On Sunday, April 5, Page Demolition and Excavating began tearing down the first of 13 structures, located along portions of Cleveland Avenue and Main Street — beginning at Bicentennial Park (near the Dairy Queen) up to Miller Street.
According to Mayor Matt Miller, the primary reason for the structures to be removed is to restore the riparian corridor, or the area along Town Creek, which was called “Center Run” on early maps. Currently, the structures exist within a flood plain.
The city bought the properties from homeowners over the past year, on an opt-in basis, through a nearly $1.2 million grant from the Ohio Public Works Commission, which also is funding 75 percent of the demolition cost.

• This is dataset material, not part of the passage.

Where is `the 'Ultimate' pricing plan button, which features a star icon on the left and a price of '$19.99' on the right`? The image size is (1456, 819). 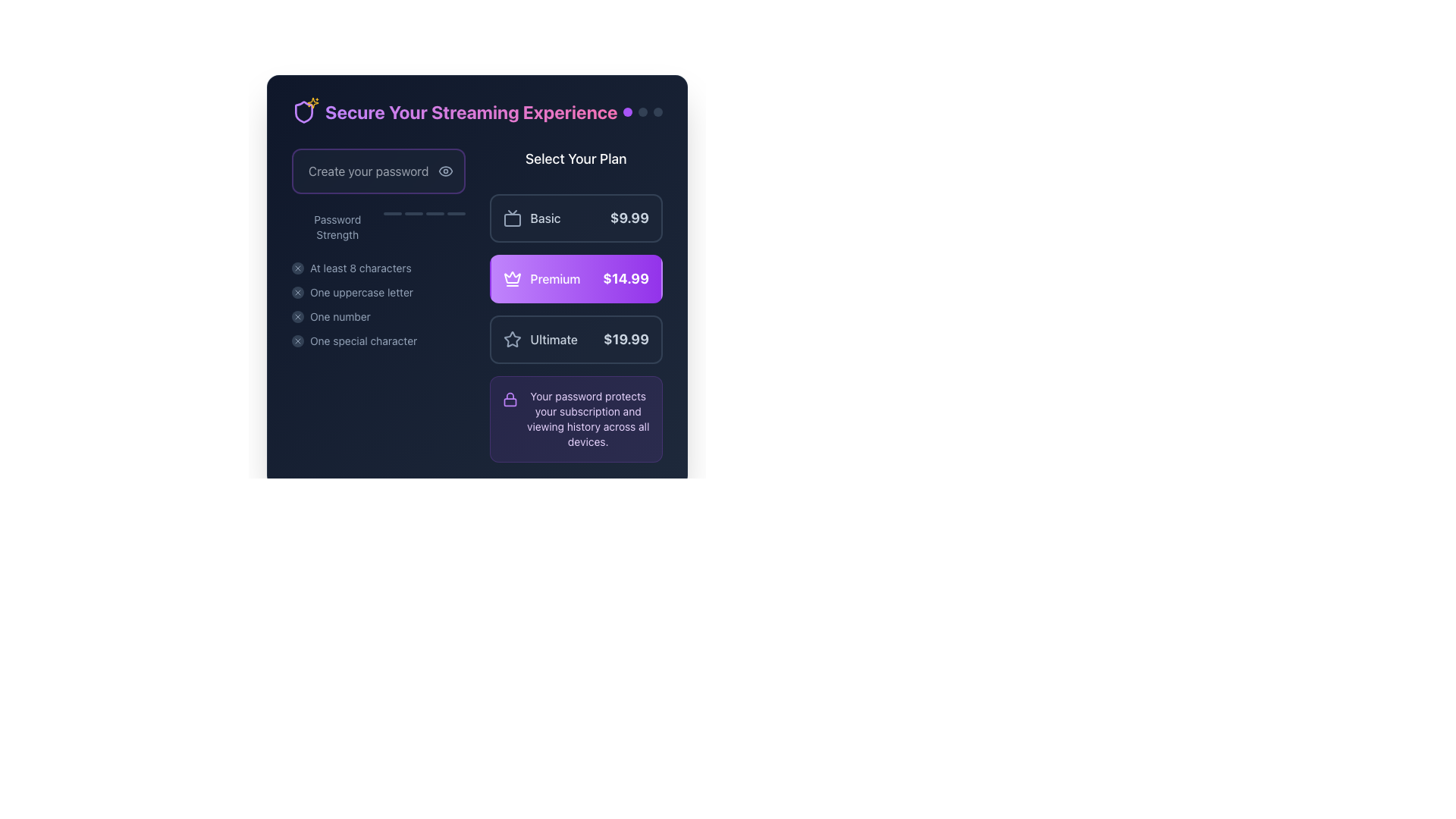 the 'Ultimate' pricing plan button, which features a star icon on the left and a price of '$19.99' on the right is located at coordinates (575, 338).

Homeowners received an amount determined by a state-certified appraiser.
The city of Ashland received six bids for the demolition projects, the lowest of $144,300 from Page Demolition and Excavating, the same company cleaning up what’s become known as the Pump House Corridor.

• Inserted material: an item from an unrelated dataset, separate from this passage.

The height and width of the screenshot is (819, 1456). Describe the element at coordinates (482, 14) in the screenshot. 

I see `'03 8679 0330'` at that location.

“Before, I was willing to agree to Page doing the project, I met with Mr. Page, and he assured me, he could handle both these projects,” Mayor Miller said.
The excavating company hit a roadblock last year when special equipment ordered for the Pump House demolition broke down. The project was delayed as the company awaited repairs.

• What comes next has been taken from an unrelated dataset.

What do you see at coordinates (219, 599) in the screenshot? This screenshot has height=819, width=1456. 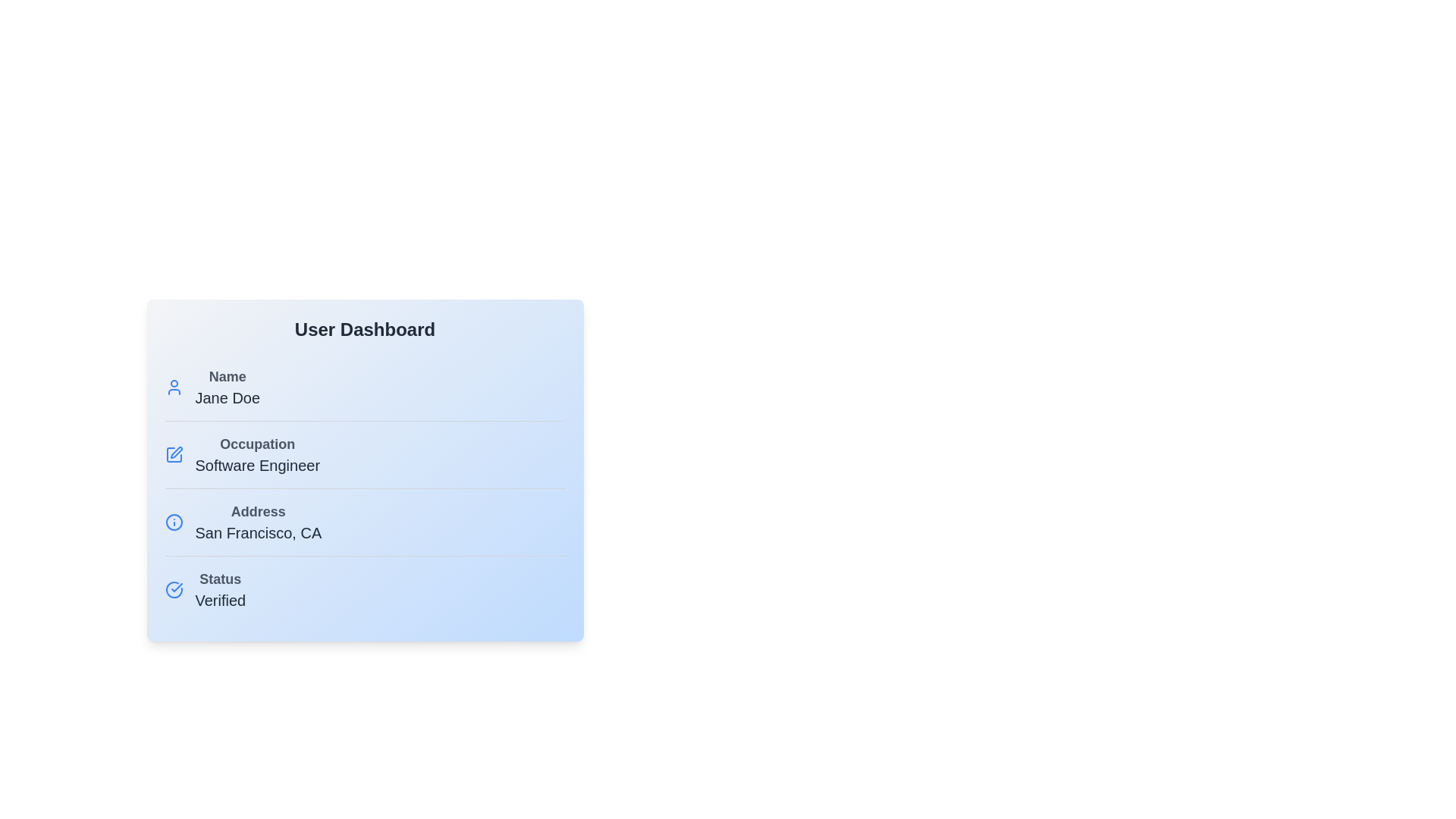 I see `text label that indicates the user's status as 'Verified', positioned below the 'Status' label and to the right of the status icon in the user dashboard` at bounding box center [219, 599].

Recently, Miller said he’s seen progress at the Pump House site, too.
“They’ve made major progress this past week, and they are working late into the days most days,” Miller said.
Fourth Street is expected to stay closed until it can reopen as a two-way street between Miller and Cottage Streets.
The bid from Page was just short of $100,000 less than the anticipated demolition costs of $240,000. Other bids for the Center Run Trail demolitions ranged from $149,300 to $347,000.
Seventy-five percent of the demolition cost is covered through a grant from the Ohio Public Works Commission; 25 percent is from the city of Ashland.
Since properties were acquired at different times, some may still have residents. Many aren’t expected to vacate the properties until May.
For this reason, Mayor Miller has previously said, the demolitions are planned on a staggered timeline.
Demolitions are expected to be done by July 31, 2020, per grant regulations.